Pattern Cards Manner - We propose to use 100:1 scale models of the land, in which the 50 hectares (or whatever) is set out with the boundaries between the respective village clusters and the connecting pedestrian roads predetermined based on the character of the land. The scale model is then cut at the boundaries, so each table is a cluster surrounded by about 200 homes and 50 workplaces on neighbourhood streets, alleys and footpaths. Model makers will standby to make people's homes, where price and aspiration will determine size and scale. Some homes will be large, others will be owned apartments or flats, but almost all will be attached housing. The people will work out the details supported by professionals - architects, designers, master planners, landscape architects and engineers. They also will be supported by a system of pattern cards that sets out timeless patterns as to what works. Their job is to create a model of their neighbourhood, like a child's Christmas train-set. They layout streets, orientation of buildings, and decide the look and feel of the plaza.

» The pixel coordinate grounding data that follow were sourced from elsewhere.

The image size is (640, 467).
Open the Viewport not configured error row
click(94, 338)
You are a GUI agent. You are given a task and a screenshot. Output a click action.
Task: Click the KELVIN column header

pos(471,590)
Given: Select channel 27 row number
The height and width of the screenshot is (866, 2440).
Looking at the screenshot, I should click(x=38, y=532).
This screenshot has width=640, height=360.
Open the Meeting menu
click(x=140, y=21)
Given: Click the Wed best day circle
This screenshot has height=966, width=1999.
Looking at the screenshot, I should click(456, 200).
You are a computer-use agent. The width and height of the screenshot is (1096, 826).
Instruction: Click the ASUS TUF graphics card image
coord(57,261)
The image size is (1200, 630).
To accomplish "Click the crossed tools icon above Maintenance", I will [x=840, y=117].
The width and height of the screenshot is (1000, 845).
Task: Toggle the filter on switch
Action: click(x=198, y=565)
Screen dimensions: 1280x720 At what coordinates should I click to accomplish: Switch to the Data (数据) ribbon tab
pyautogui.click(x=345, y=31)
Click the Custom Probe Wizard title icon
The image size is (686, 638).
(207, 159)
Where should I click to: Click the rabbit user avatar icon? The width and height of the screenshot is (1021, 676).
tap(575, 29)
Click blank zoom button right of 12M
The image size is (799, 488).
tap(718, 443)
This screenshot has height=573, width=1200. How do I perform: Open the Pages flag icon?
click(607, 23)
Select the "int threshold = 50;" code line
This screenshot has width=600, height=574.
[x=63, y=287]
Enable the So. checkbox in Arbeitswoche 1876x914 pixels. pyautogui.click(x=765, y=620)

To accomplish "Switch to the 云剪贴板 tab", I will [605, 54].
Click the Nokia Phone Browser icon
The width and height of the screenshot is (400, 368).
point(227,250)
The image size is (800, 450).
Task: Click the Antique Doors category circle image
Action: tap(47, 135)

While they are engaged in this activity, concerned persons may participate and ask questions - typically "concerned persons" means neighbours and land-owners near the proposed village site... potentially affected parties. We note however, that for Country-Town villages with their 150 hectare surrounding greenbelt, we may find this buffer zone that prevents cross boundary conflicts, the inward focus of the village and the absence of outbound commuters removes concerns.

In addition to all these participants, the Council Planners stand in the room, but they maintain their arms length role. They are to examine what is proposed, as it is set out. If it meets the planning standards, it is then provisionally approved on the spot. If not, the planner advises the participants what the problem is. Without telling the participants what to do, a dialogue is then opened to find an acceptable resolution. This dialogue is similar to the settlement negotiations ordered by the Environment Court when a case is finally heard - only we seek to front end that process rather than wait years and spend money on lawyers that would be better spent on amenities for the village.

While the primary process will occur face-to-face, we expect to use the internet for real-time simulation of what is happening in the room so that parties who cannot physically attend can still participate. Using products such as Second Life and possibly products like Cisco's Telepresence, skilled animators will match the modelling on line and remote villagers will be able to have their elements put forth by the model makers.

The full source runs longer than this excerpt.